Prior cancer, radiation exposure, an impaired immune system or familial occurrence of rare diseases such as neurofibromatosis and tuberous sclerosis, may slightly increase the risk for spinal cancers, according to New York-Presbyterian Hospital. There are very few known risk factors associated with spinal cord cancer or tumors.
Cancers that are more likely to spread from other areas of the body to the spine are breast, lung, prostate and multiple myeloma cancers, notes the CTCA. Cancer that starts in the spine rarely spreads to other areas of the body and requires different treatment than cancer that has a distant primary location in another organ, states New York-Presbyterian Hospital. Spinal cancers are more likely to spread throughout the spine itself or into the brain. Many different types of spinal cancer may develop; some types are extremely treatable, while others have a very poor prognosis.

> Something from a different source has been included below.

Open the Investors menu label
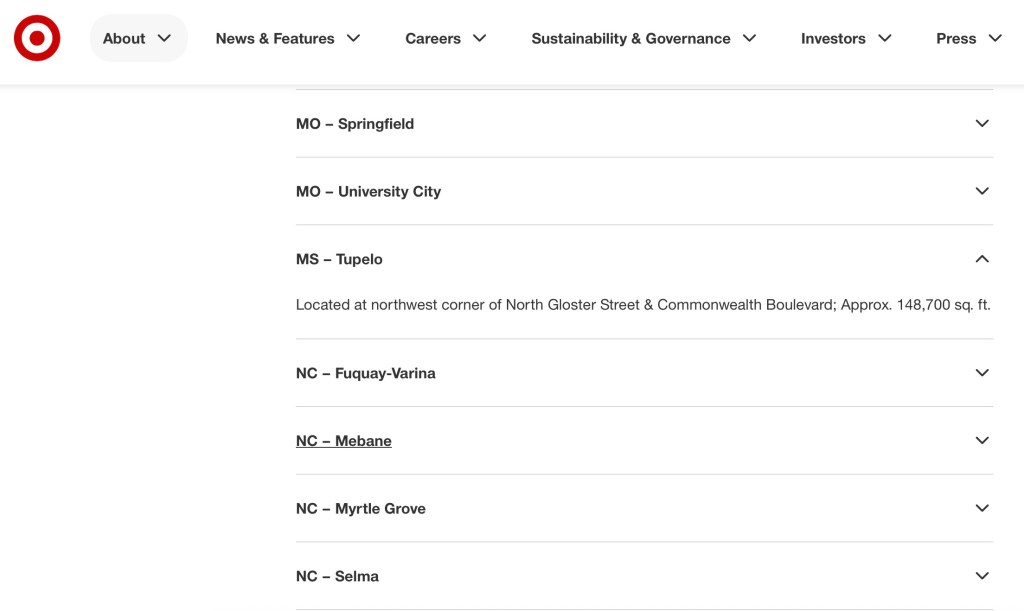The height and width of the screenshot is (611, 1024). (833, 38)
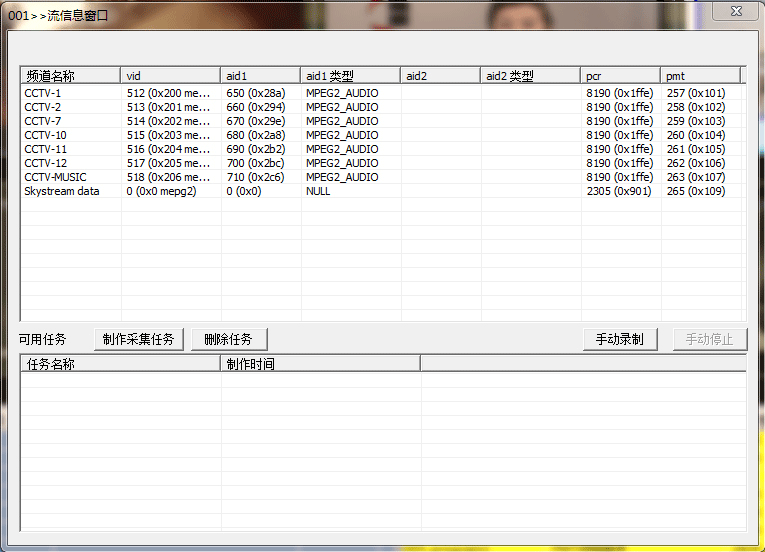
Task: Click the aid1 类型 column header
Action: (350, 76)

Spinal cancer is normally graded rather than staged, states the CTCA. People with grade one spinal cancer may often have the tumor removed without surgical treatment. In patients with stage two spinal cancer, the tumor is slow growing, but it can spread to other nearby tissues or recur. For patients with stage three spinal cancer, the cancer grows rapidly and is more likely to spread to other tissues in the body. Spinal cancer in stage four grows and spreads quickly.